# Intake swap into a frontier



## Peacetoyou (Feb 23, 2015)

I know this is for the 240sx guys but I have a ka24de frontier and want to swap in an intake manifold from a 98 240sx. Can it just bolt on or do I need to do anything special for it?


----------



## rogoman (Dec 16, 2004)

The 240SX intake manifold will bolt up. However the frontier throttle body has to be replaced with a 240SX throttle body as well. The IACV, the EGR assembly and the MAF from a 240SX has to be installed in place of what's there now. There may be other considerations such as the ECU.


----------



## Peacetoyou (Feb 23, 2015)

thank you.
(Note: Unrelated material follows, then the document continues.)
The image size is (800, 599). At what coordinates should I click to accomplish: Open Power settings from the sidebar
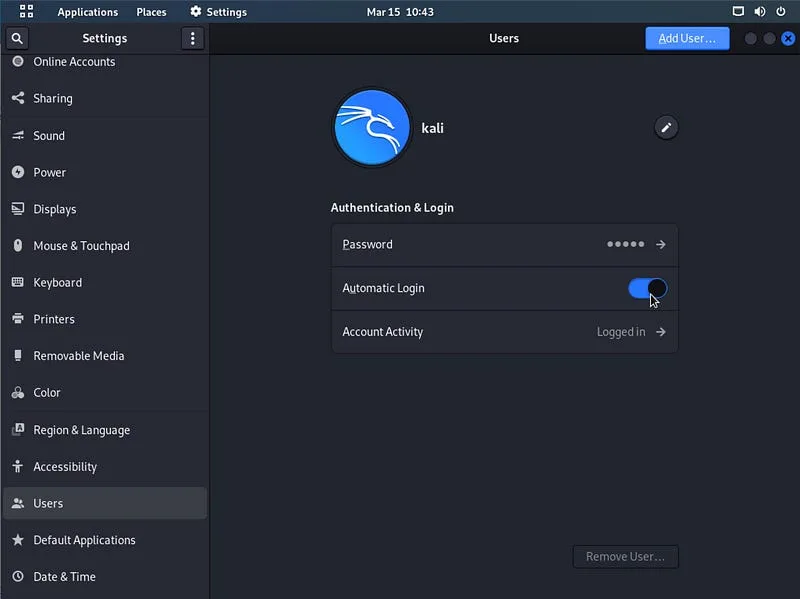[x=20, y=172]
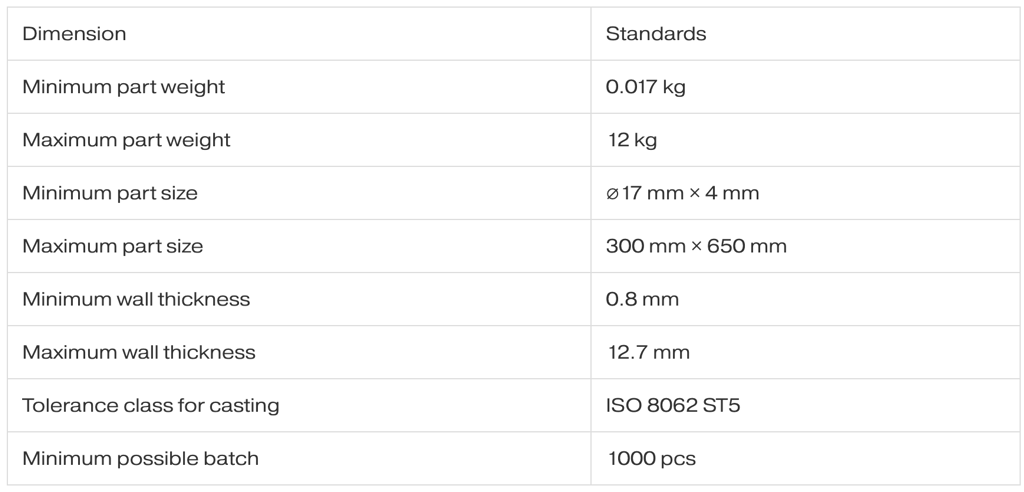This screenshot has width=1024, height=492.
Task: Select Tolerance class for casting label
Action: pos(150,405)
Any ideas for upgrades for more hp.


----------



## rogoman (Dec 16, 2004)

Some upgrades:
- Replace cams with 1991 240SX cams; the cams have a higher performance profile.
- Replace the small OEM exhaust piping with a custom high flow exhaust system which uses 60mm (2.36") OD piping with mandrel bends. Also include a high flow CAT and muffler.
- Replace the OEM iron exhaust manifold with a custom steel header.


----------



## Peacetoyou (Feb 23, 2015)

Would I need to hack the ecu for the cam swap


----------



## rogoman (Dec 16, 2004)

Re-flashing of the ECU won't be necessary with this type of mild change using the 240SX cams. All you need to do after the swap is disconnect the battery for 24 hours so that the ECU will re-learn. Many folks have made this type of swap without re-flashing and have run good. Now if you install full-race cams, re-flashing would certainly be required.


----------